ORANGE COUNTY, Fla. — For many people in Central Florida, flooding isn’t a rare event. It’s become a growing reality.
But as sea levels continue to rise, researchers warn floodwaters may soon carry an added danger: toxic contamination from hazardous industrial sites vulnerable to future flooding.
A new study from researchers at UCLA and UC Berkeley identified more than 5,500 hazardous facilities across the United States that could face flooding by the end of the century due to sea level rise. Among them, dozens are located in Central Florida.
9 Investigates found 47 at-risk facilities across the Central Florida, including power plants, former military defense sites, industrial facilities, landfills, ports, and wastewater treatment plants.
The concern is not just about damage to the facilities themselves but what could happen to the neighborhoods surrounding them.
Residents in Volusia County have already experienced how devastating floodwaters can become. When Hurricane Milton flooded parts of Holly Hill, some families said raw sewage seeped into their homes, forcing them to tear out walls, flooring, and furniture.
Patricia Santiago says she has watched floodwaters creep closer to her home with every major storm. So far, her home has been spared.
“I’m in the middle of everything else that floods… so yeah, I get really concerned,” Santiago said.
She’s concerned of what flooding here could look like in the years and decades ahead.

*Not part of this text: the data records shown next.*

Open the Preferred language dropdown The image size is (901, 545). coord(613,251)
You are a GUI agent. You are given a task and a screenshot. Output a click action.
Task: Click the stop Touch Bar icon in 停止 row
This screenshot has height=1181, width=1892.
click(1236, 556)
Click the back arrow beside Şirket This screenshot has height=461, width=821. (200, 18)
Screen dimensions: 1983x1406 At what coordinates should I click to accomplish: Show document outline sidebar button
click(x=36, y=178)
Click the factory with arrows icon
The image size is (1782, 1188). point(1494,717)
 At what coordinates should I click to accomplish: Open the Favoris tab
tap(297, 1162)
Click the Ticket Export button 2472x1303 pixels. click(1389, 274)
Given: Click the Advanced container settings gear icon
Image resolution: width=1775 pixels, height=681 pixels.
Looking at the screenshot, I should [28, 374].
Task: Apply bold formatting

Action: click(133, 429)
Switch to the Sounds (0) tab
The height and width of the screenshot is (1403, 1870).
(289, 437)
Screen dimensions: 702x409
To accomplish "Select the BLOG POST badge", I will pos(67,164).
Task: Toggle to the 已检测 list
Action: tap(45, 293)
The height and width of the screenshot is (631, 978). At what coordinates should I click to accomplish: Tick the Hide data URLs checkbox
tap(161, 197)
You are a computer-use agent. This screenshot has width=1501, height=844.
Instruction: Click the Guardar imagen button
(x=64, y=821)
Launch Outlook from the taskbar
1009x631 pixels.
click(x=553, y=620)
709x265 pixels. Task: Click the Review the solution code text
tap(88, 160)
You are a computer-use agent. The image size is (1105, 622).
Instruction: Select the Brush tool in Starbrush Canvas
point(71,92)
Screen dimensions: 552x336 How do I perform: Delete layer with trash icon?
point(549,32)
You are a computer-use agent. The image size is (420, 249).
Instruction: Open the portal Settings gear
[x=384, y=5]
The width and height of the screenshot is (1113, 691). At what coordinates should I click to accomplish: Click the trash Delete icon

Researchers say the threat may not come from a single hurricane, but from a slower-moving problem already underway: sea level rise.
“What used to occur maybe a couple times a century is, by the end of this century, going to become kind of an everyday event in most coastal U.S. cities,” said Lara Cushing, assistant professor at UCLA Fielding School of Public Health.
According to NOAA projections, sea levels along Volusia County’s coast could rise anywhere from two to seven feet by 2100. That increase could put critical infrastructure directly in harm’s way.
Among the highest-risk facilities identified in the study are a boat manufacturing facility in Flagler County, Port Canaveral, Lake Woodruff (a former military bombing range), and the Holly Hill Wastewater Treatment Plant.
The Holly Hill plant sits directly across the street from Santiago’s home.
“It’s concerning,” Santiago said.
Experts warn that if these sites flood, contaminants could spread into nearby neighborhoods, waterways, and drinking water supplies.
“When sewage treatment plants overflow, they can release pathogens from untreated sewage into floodwaters,” Cushing said. “That’s very dangerous.”
She added that flooding can also disrupt access to clean drinking water and create long-term public health risks.
Researchers point to Hurricane Harvey in 2017 as an example of what can happen when hazardous facilities flood.
At the Arkema chemical plant near Houston, floodwaters knocked out the power systems needed to keep volatile chemicals cool. The chemicals overheated and exploded, forcing evacuations across the surrounding area.
“Those chemicals started to heat up, decompose, and caused an explosion,” Cushing said. “A whole town had to be evacuated.”
The incident highlighted how climate-driven flooding can trigger industrial disasters far beyond the initial storm damage.
Cushing says communities and facility operators must begin planning now for flooding conditions that will become increasingly common in the decades ahead.
“Are they considering the fact that what used to be very infrequent is going to become a very frequent event in the near future?” she said.
Channel 9 reached out to all 47 facilities identified as at risk.
Officials in Holly Hill said the city is already upgrading and elevating parts of its wastewater infrastructure to help prevent sewage overflows during major flooding events.
Port Canaveral said Florida law requires the port to assess its facilities using NOAA sea level rise projections.
Researchers also found the communities most likely to live near flood-prone hazardous sites are often lower-income neighborhoods with more renters and lower voter turnout, raising concerns about environmental justice and whether vulnerable communities will have the resources needed to adapt.